Here, we examined four MbPylRS variants (i.e., wild-type, AcKRS, PrKRS, PCCRS) for incorporating unnatural amino acids (Fig. 2) under two different temperatures (37 °C or 25 °C). Five different unnatural amino acids Nε-Boc-lysine (BocK), acetyl lysine (AcK), thioacetyl lysine (TAcK), propionyl lysine (PrK) and photocaged cysteine (PCC) were used here for our examination. BocK can be incorporated by wild-type MbPylRS and is often used as a model unnatural amino acid in proof-of-principle studies. Both AcK and PrK are commonly used to investigate the effect of lysine post-translational modifications (i.e., lysine acetylation and propionylation, respectively) in bacteria and eukaryotic cells (Drazic et al. 2016; Ju and He 2017; Lin et al. 2012). TAcK is a stable analog mimicking lysine acetylation, but the carbonyl functionality is replaced with a thiocarbonyl group thereby preventing enzymatic hydrolysis (Venkat et al. 2017; Xiong et al. 2016). Due to the structural similarity, AcK and PrK can be incorporated by both AcKRS and PrKRS, and TAcK is likely to be accepted by these PylRS variants as well. On the other hand, PCC has a distinct structure when compared to the lysine analogs. PCC has a photolabile protecting group on the cysteine side chain, useful in light-controlled protein activation of active cysteines (Nguyen et al. 2014).

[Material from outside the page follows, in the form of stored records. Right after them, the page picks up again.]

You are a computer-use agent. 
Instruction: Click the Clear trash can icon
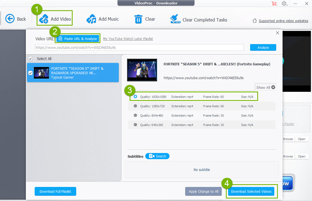(138, 19)
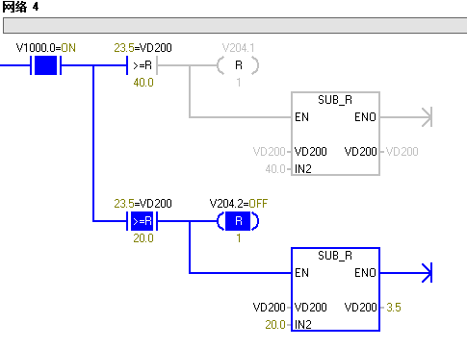Select the 20.0 IN2 operand of lower SUB_R
Screen dimensions: 467x348
[x=275, y=325]
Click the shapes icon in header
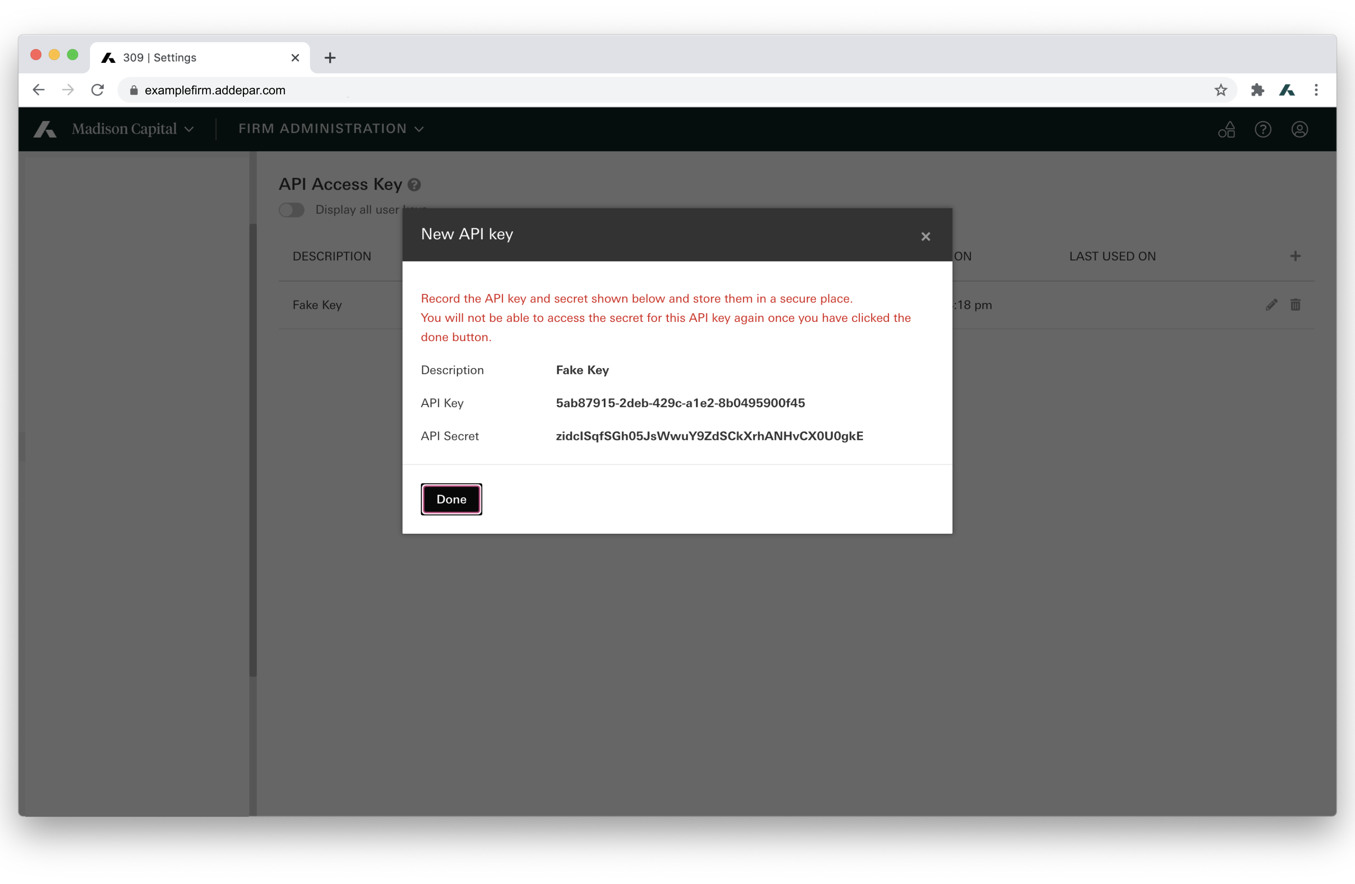1355x884 pixels. [1226, 129]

Overall, we found that R19H/H29R mutations have negligible benefits to MbPylRS variants. In two cases (i.e., PrKRS and PCCRS), the N-terminal mutations greatly decreased the unnatural amino acid incorporation. Our results highlight the difference between MbPylRS and MmPylRS, two closely related homologs, and raise concerns of using these homologs interchangeably in genetic code expansion.